(Item position entries)
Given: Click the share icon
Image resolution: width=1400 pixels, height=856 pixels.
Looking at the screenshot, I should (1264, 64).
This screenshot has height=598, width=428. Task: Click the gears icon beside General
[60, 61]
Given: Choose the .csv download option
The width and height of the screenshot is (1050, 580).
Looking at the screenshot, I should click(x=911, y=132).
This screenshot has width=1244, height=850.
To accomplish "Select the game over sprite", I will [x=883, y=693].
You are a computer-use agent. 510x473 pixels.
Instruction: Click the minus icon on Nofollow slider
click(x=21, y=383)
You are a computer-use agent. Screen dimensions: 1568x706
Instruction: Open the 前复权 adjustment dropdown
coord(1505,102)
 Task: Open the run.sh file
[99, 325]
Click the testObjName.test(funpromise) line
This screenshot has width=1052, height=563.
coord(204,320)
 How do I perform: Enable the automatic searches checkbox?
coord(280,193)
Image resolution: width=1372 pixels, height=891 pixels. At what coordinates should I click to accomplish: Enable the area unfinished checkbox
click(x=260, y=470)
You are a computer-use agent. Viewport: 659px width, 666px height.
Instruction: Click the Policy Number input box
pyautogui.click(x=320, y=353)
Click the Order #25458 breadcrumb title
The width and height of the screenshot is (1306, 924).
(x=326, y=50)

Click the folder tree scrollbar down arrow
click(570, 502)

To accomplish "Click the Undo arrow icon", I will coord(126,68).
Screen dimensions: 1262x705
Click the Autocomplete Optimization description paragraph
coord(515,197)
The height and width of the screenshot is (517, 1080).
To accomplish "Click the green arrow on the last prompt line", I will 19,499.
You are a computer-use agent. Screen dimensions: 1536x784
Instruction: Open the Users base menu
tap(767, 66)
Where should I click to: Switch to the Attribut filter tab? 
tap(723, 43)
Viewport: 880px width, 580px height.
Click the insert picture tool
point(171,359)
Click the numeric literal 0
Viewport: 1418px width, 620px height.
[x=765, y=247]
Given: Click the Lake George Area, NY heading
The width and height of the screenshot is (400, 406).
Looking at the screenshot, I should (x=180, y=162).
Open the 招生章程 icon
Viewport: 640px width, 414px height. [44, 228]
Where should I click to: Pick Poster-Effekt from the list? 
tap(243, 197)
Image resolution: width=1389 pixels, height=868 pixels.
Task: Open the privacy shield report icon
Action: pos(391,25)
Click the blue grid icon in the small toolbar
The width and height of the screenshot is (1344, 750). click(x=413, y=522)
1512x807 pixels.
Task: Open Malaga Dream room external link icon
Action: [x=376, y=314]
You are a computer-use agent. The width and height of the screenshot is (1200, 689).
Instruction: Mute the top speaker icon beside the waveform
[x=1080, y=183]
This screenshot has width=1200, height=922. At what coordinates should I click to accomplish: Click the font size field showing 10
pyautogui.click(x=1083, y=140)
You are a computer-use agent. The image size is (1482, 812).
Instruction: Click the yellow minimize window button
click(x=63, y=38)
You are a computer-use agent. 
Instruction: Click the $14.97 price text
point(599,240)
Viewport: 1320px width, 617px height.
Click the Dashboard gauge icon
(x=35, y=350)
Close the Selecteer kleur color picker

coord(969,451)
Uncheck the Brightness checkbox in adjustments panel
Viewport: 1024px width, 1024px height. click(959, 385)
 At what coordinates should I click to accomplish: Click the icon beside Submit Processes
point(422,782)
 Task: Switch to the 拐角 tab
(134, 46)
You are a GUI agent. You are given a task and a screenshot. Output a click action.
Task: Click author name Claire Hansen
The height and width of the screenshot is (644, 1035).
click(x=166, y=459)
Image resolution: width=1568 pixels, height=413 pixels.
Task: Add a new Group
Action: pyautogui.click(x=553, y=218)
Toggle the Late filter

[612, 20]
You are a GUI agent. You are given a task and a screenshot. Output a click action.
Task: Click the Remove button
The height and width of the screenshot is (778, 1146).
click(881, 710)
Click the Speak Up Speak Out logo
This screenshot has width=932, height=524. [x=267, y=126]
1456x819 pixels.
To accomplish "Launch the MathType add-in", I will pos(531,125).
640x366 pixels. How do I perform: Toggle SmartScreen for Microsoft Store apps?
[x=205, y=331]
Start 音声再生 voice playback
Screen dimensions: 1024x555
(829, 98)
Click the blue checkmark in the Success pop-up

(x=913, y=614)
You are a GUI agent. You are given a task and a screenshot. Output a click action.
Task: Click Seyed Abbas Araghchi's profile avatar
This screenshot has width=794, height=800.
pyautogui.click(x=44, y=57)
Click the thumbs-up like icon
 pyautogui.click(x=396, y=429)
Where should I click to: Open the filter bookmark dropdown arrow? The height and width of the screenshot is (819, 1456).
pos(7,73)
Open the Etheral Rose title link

* **GOAL**
Collect each line from the entries above that contains the word "perform".

* **THE OUTPUT**
 How do I perform: Enable the automatic searches checkbox?
640x366 pixels. How do I perform: Toggle SmartScreen for Microsoft Store apps?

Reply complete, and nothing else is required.